Turista E Vagabundos de Bauman: O Papel Social De Álvaro Garnero

De repente, ao ligar a televisão, vemos que está passando um programa onde um playboy qualquer da elite brasileira (ou de qualquer outro país, caso o programa seja estrangeiro) viaja sem parar por um pedaço do mundo. Conhece as melhores baladas da Europa, os pontos turísticos da China, almoça em Tokyo e passa uns dias na Malásia.
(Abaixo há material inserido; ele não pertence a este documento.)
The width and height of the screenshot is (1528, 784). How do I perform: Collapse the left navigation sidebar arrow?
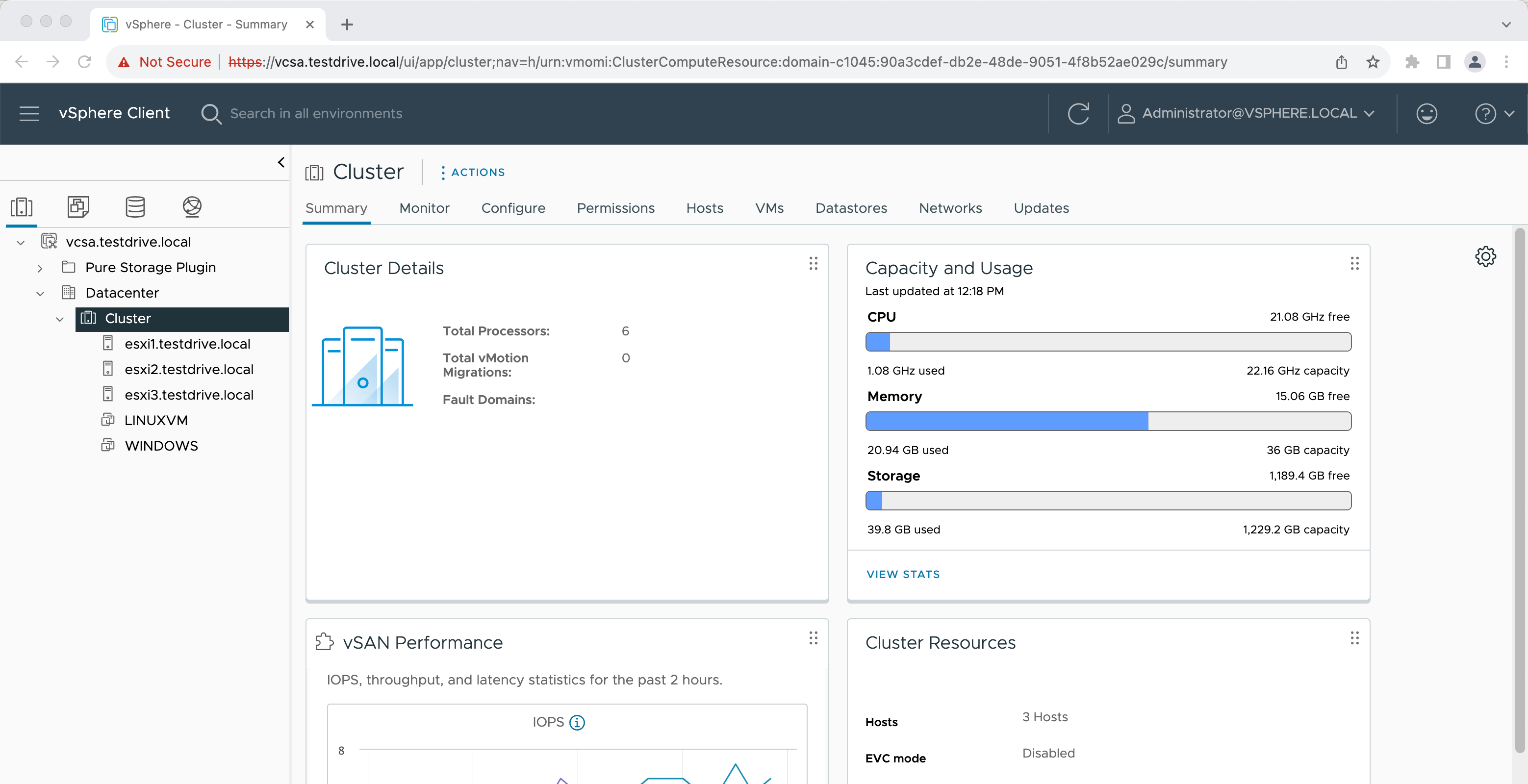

Encontra amigos em cada país e se hospeda em hotéis de luxo que representam a cultura local, mas sempre evidenciando que a funcionalidade do hotel é feita para sujeitos globalizados. Você tem um café da manhã tipicamente cambojano, num quarto com TV por satélite e ar condicionado.

Álvaro Garnero

O Turista

É aí que vem a noção do Turista da pós-modernidade. O turista é aquele que não tem localidade fixa e, para ele, os espaços não existem. Almoça em Londres e janta em Madrid. Passa uns dias em Paris e uns dias em Maceió. Sua vida é estruturada de forma que todo lugar é lar, isso porque ‘todo lugar’ significa ‘todo lugar globalizado’.

Todo lugar é seu lugar, o turista não está preso em lugar nenhum, o espaço já não existe como distância e sua mobilidade fluida e extrema é possibilitada por sua condição cultural e material.

É interessante dizer que a cultura global, impulsionadora da mobilidade e da fluidez, não é só imposta aos turista, mas a todos que dela participam – ou que são expostos.

O Vagabundo

Isso significa que há uma parcela exposta aos imperativos da globalização, mas que não conseguem efetivamente os botarem em prática. São aqueles que saem de casa e viajam sem destino por lugares nada luxuosos, são aqueles que sentem que a única forma de viver é se movendo, mas que não tem o dinheiro necessário para se mover como os turistas se movem. Esses são jovens de subúrbio, de classe média baixa, mas com acesso integral aos símbolos da globalização e ao sistema simbólico dos bens de consumo da dita cultura global.

Eles são os Vagabundos, o alter ego dos turistas. São aquilo que os turistas podem se tornar. Eles são a incerteza do turista e só existem em oposição e complementaridade aos turistas. Sem um, o outro não poderia ser o que é. Sem a miséria do vagabundo, a vida do turista não seria tão excitante. Sem a pobreza do vagabundo, não haveria a riqueza do turista, que tem como ganha-pão a especulação em empresas que os vagabundos trabalham em regime temporário por diversas vezes.

Os Alvaro Garnero’s da vida são a popularização deste estilo de vida glamouroso. É a popularização deste referencial. É a vida legítima. É aquilo que quem aproveita a vida, faz. Mas não só isso. É aquilo que deve ser feito para se aproveitar a vida. O vagabundo, assim como o turista, são construídos com esta injunção pela anulação dos espaços, mas, enquanto o turista tem o mundo como seu lar, e por isso viaja, o vagabundo viaja para fugir de uma realidade inóspita.

Exclusão Sistêmica Dos Marginais

O turista tem um referencial global: o mundo é seu lugar (e realmente pode ser, ele pode viajar para o mundo); o vagabundo tem um referencial local: sua busca é a fuga do local, que, por sua vez, é sufocante.

Entretanto, enquanto o vagabundo vê no turista um ideal de vida, o turista vê no vagabundo uma possibilidade de decadência. E por isso o vagabundo é coagido sempre a permanecer imóvel: a mobilidade do vagabundo é sempre criticada, seja na “popularização das viagens de avião” ou nas dificuldades concretas de conseguir um visto; seja no movimento de deslegitimação de sua mobilidade pela falta de cultura global ou na deslegitimação da cultura já apreendida, que é considerada um reles imitação.

Esta descrição da oposição turista x vagabundo, que acontece na fração globalizada do mundo, é muito bem pontuada por Bauman. E é muito bem, também, pontuar que nem todos participam destas duas categorias. As margens excluídas, os favelados, os mendigos, a pária humana, todas essas frações sistematicamente rejeitadas da vivência não fazem parte disso. São lixo, são o pedaço esquecido da globalização. E exatamente por isso, devemos sempre lembrar.